Stored items:
********************

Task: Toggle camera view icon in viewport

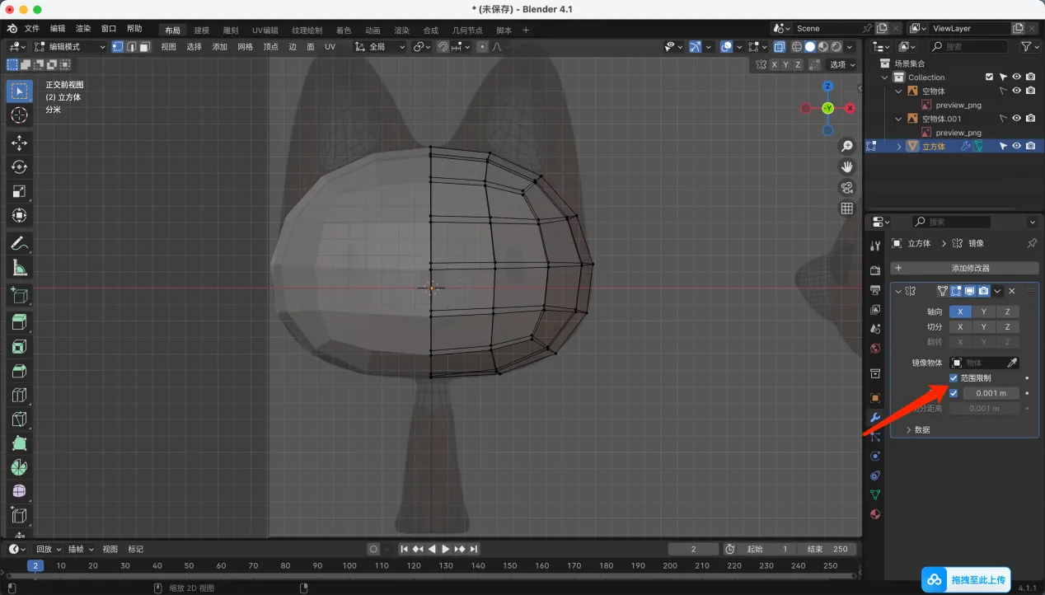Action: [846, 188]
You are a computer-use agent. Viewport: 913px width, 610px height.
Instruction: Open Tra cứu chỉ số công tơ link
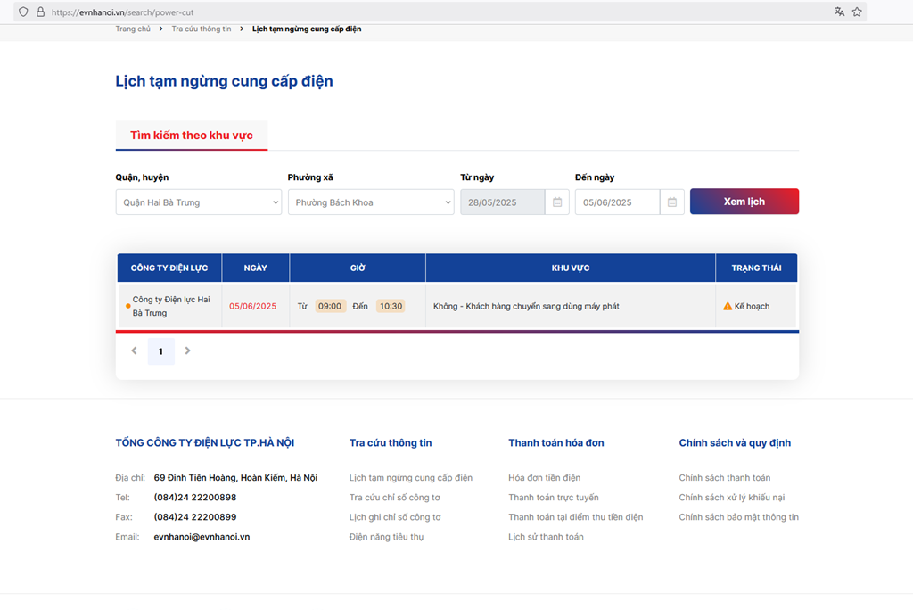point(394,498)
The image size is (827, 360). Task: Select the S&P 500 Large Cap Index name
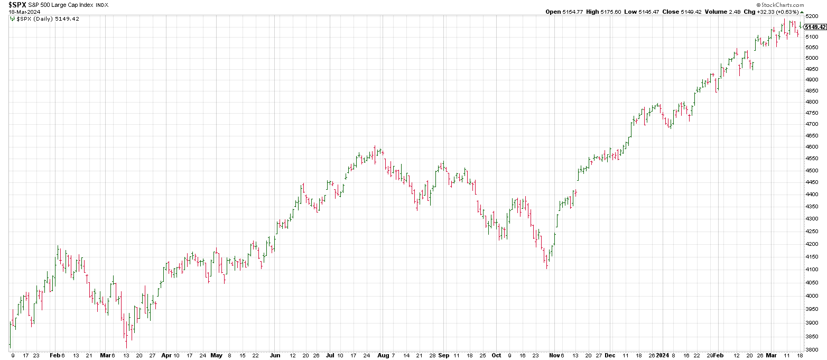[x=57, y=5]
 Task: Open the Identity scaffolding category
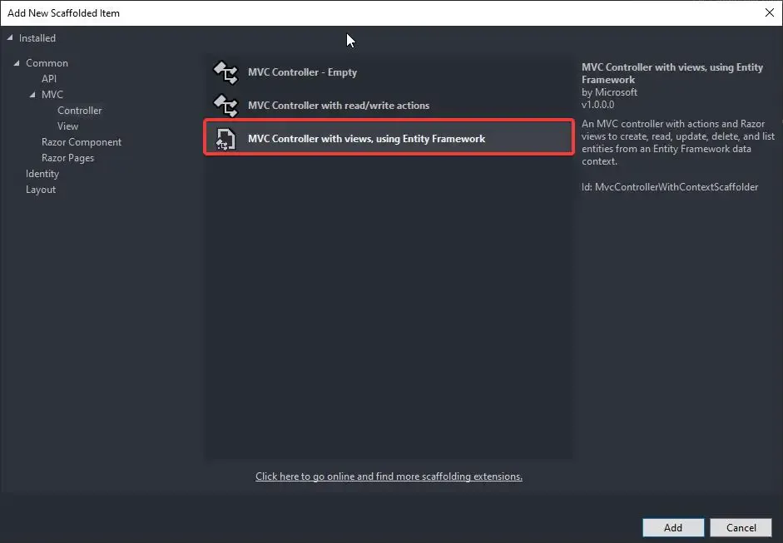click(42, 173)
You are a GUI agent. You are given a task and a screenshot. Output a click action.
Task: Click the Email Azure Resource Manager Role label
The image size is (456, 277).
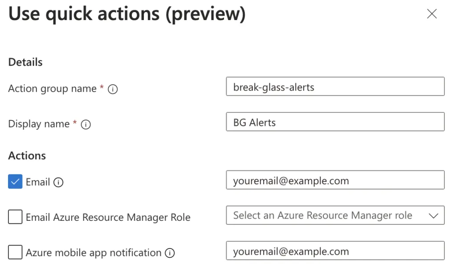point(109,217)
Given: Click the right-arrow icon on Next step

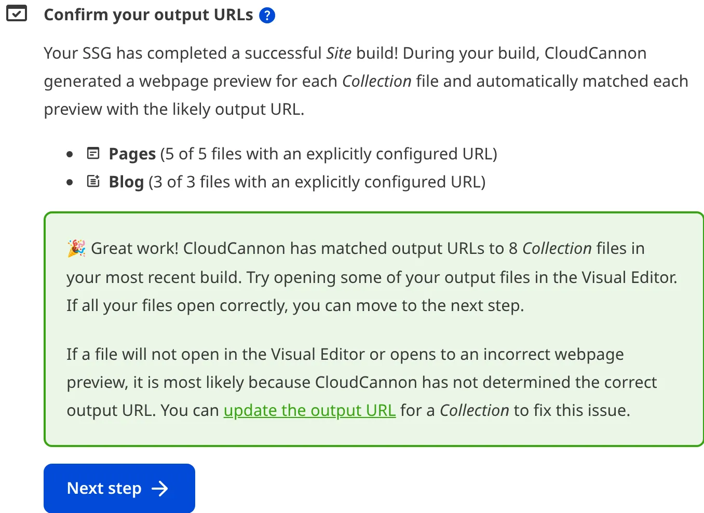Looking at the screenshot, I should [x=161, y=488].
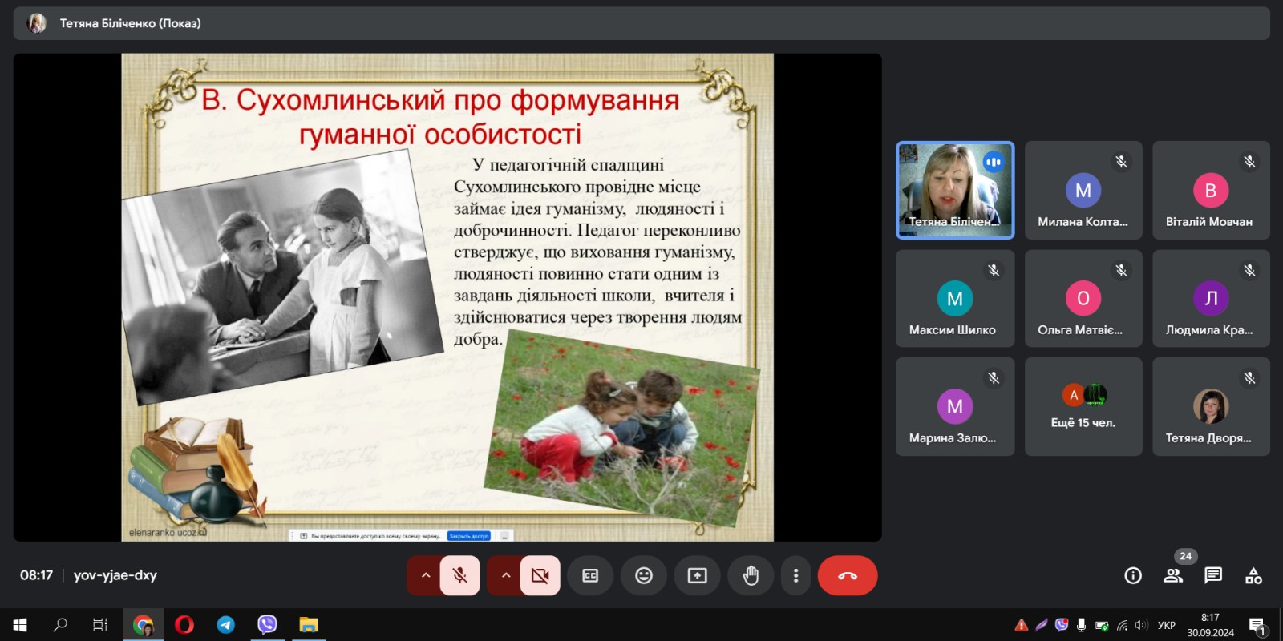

********************

The answer is a faithful copy of the records above, with the pictures removed.

- **Solution**
Task: Toggle camera view icon in viewport

Action: [846, 188]
You are a computer-use agent. Viewport: 913px width, 610px height.
Instruction: Open Tra cứu chỉ số công tơ link
point(394,498)
The image size is (827, 360). Task: Select the S&P 500 Large Cap Index name
[x=57, y=5]
 Task: Open the Identity scaffolding category
click(42, 173)
You are a GUI agent. You are given a task and a screenshot. Output a click action.
Task: Click the Email Azure Resource Manager Role label
The image size is (456, 277).
point(109,217)
Given: Click the right-arrow icon on Next step

Looking at the screenshot, I should [x=161, y=488].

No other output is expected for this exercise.